A couple of orbits later a Lithuanian guy who had just finished 3rd in the 10k EPT final in Monte Carlo for 700k€ was brought directly to my left side with a chiplead stack - about 100k I believe when the average at the time was only 30k or so. He seemed a bit cocky at first (but turned out to be a really nice guy) and he played 40-50% of hands from the start trying to run the table over. Sometimes I'd try to start 3-betting him right away to stop him from doing his thing, but since the blinds very still relatively low compared to my stack I decided to build a tight image for a while and go after him later when there's actually value in winning his opens.

I don't think anything too interesting happened for the next 1,5 hours or so. Whenever the Lithuanian guy (his nickname was Domcee, so let's call him that from now on) didn't raise I did my best to steal blinds, and most of the time I let him get away with it when he raised. At some point I knocked out Finnish pro Mika Paasonen in a standard blind vs blind situation where he shoved SB for 12BB and I only had to look at one card (A) before making the call. My A7 held against his J5 and I gained some more chips. Around this time I also started 3-betting Domcee really light. I did have AA against him once in a spot where he raised in the hijack and I 3-bet him in the CO. He snap folded which kind of sucked. The very next orbit in the exact same positions he again raised in the hijack and I decided to 3bet him without even looking at my cards. The thing is that against a random 3betting J4o is really bad here if you've just 3bet him, as he's giving you less credit the second time. However my perception of Domcee was that he was on a higher level than this and definitely realised that I'd need a super strong hand to do it again just an orbit later. We also had very lucrative 42BB stacks which meant that he couldn't flat call and a 4bet bluff would be suicidal, so he pretty much would have to fold everything except monsters. He thought about it for a while and folded AJs face up. I think his fold is really standard against my image at the time but it also points out that I leveled him just right.

I grinded more and more chips and managed to run the table over a bit after all the Finns had been knocked out and replaced by satellite qualifiers who appeared kind of scared. I ran pretty good overall and got paid whenever I bet for value and got folded every time I bluffed people. It was a mixture of running well and playing well which led to me covering the table by a big margin when the bubble arrived (Domcee had been transfered to a different table). As I was getting ready to increase my pre-flop raise percentage to 100 a really good Polish player with a 20BB stack was moved to my immediate left. He clearly noticed what was going on, and started 3bet shoving over my opens. I had to fold my junk every time and finally decrease my opening frequency. Luckily the bubble bursted pretty quickly and we were down to 26 players. After the bubble I was still in the top 5 stacks despite being owned by the Polish guy a bit.
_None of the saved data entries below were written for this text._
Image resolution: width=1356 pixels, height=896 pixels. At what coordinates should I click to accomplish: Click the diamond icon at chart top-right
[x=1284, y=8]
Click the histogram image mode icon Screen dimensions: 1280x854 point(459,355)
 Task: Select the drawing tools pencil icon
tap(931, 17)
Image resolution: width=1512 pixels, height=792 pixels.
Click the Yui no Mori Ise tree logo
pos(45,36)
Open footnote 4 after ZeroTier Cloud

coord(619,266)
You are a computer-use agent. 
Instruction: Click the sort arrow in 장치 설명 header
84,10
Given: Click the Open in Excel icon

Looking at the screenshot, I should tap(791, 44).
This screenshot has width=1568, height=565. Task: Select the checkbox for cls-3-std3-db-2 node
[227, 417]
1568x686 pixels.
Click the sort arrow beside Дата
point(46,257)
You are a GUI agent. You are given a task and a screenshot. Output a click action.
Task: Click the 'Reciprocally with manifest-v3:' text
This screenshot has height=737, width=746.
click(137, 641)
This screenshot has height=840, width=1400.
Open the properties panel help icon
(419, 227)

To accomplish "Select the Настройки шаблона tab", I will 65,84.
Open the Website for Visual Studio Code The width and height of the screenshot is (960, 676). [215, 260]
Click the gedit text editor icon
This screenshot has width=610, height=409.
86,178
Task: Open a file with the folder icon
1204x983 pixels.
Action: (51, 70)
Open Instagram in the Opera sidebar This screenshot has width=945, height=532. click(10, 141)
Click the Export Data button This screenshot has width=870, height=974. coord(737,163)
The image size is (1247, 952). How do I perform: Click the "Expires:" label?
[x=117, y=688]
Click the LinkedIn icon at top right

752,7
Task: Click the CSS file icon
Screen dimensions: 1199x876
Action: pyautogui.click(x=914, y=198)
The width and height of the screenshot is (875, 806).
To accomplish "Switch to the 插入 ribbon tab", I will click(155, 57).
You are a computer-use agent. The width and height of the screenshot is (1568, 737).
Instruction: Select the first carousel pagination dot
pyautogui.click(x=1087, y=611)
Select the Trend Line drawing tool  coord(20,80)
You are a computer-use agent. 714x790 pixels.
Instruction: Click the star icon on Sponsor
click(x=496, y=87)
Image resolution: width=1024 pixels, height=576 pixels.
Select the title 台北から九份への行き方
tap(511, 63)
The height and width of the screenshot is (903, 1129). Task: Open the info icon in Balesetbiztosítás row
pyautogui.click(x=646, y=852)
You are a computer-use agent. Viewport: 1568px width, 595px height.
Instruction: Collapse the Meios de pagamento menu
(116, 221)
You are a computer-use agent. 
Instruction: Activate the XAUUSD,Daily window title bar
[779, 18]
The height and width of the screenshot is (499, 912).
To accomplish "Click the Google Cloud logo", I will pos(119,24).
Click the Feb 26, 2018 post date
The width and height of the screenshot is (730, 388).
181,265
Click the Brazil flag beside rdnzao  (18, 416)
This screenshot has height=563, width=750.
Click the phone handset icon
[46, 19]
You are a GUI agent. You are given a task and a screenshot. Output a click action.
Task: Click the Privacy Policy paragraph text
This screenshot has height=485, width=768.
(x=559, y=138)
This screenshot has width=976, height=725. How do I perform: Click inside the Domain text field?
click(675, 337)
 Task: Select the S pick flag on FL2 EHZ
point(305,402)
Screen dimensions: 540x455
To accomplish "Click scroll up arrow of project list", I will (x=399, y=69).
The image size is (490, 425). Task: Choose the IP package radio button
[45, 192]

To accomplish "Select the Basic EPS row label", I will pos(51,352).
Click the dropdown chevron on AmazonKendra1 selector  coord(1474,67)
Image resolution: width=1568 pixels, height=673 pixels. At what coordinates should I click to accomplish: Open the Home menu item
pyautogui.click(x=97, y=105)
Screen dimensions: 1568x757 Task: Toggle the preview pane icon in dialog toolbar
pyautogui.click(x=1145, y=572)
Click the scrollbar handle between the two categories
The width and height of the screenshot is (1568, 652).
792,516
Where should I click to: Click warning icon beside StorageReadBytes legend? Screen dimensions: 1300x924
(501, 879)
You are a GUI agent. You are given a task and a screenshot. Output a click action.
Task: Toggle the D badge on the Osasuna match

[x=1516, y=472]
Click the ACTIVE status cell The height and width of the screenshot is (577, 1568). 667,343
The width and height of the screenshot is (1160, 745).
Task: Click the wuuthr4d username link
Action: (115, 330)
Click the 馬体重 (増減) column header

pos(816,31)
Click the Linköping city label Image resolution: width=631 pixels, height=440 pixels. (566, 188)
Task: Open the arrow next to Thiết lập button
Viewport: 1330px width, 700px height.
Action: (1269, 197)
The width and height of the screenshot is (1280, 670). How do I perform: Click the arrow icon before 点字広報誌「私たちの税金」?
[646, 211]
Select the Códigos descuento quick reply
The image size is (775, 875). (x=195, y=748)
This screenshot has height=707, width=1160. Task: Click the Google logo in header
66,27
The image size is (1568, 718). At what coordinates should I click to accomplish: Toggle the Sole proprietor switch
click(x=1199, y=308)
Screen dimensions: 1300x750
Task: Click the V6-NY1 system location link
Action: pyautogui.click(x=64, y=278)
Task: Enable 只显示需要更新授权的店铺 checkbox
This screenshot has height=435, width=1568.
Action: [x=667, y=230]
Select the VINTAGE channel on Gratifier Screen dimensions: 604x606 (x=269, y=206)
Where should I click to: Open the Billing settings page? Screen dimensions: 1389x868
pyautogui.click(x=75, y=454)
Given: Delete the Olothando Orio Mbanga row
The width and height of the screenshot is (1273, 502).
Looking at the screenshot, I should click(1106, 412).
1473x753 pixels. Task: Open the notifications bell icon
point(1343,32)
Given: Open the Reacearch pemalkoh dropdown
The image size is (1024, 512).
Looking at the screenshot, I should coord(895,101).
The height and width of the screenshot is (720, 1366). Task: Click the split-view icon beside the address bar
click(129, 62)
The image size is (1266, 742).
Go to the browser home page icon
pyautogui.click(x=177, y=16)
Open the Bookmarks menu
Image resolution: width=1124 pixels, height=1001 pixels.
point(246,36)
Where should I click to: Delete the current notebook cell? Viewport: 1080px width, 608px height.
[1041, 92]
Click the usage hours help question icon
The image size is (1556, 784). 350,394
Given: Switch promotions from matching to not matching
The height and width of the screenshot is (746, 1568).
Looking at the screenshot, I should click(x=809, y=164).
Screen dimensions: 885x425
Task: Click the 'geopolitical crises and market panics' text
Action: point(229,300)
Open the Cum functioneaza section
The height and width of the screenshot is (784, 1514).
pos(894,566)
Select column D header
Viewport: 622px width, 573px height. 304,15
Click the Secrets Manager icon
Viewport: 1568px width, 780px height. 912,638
According to the schedule the play would stop with 18 players left. When we were down to 21 or so I again started relying on people being scared, desperately wanting to make it into day three. I made a pretty bad bluffing attempt trying to take advantage of this. I won't say more, but the hand included me opening 52o UTG, floating with 5 high and attempting a crazy reraise bluff on the turn. Oops. After this I was down to about average, but was able to get a hold of myself immediately to prevent further damage. I patiently folded around for a while being card dead, then called someone's resteal shove with 88 and was lucky enough to be against 66. I held and ended the day with 200k with only 18 players left, which meant I'd be in the third place going into day three.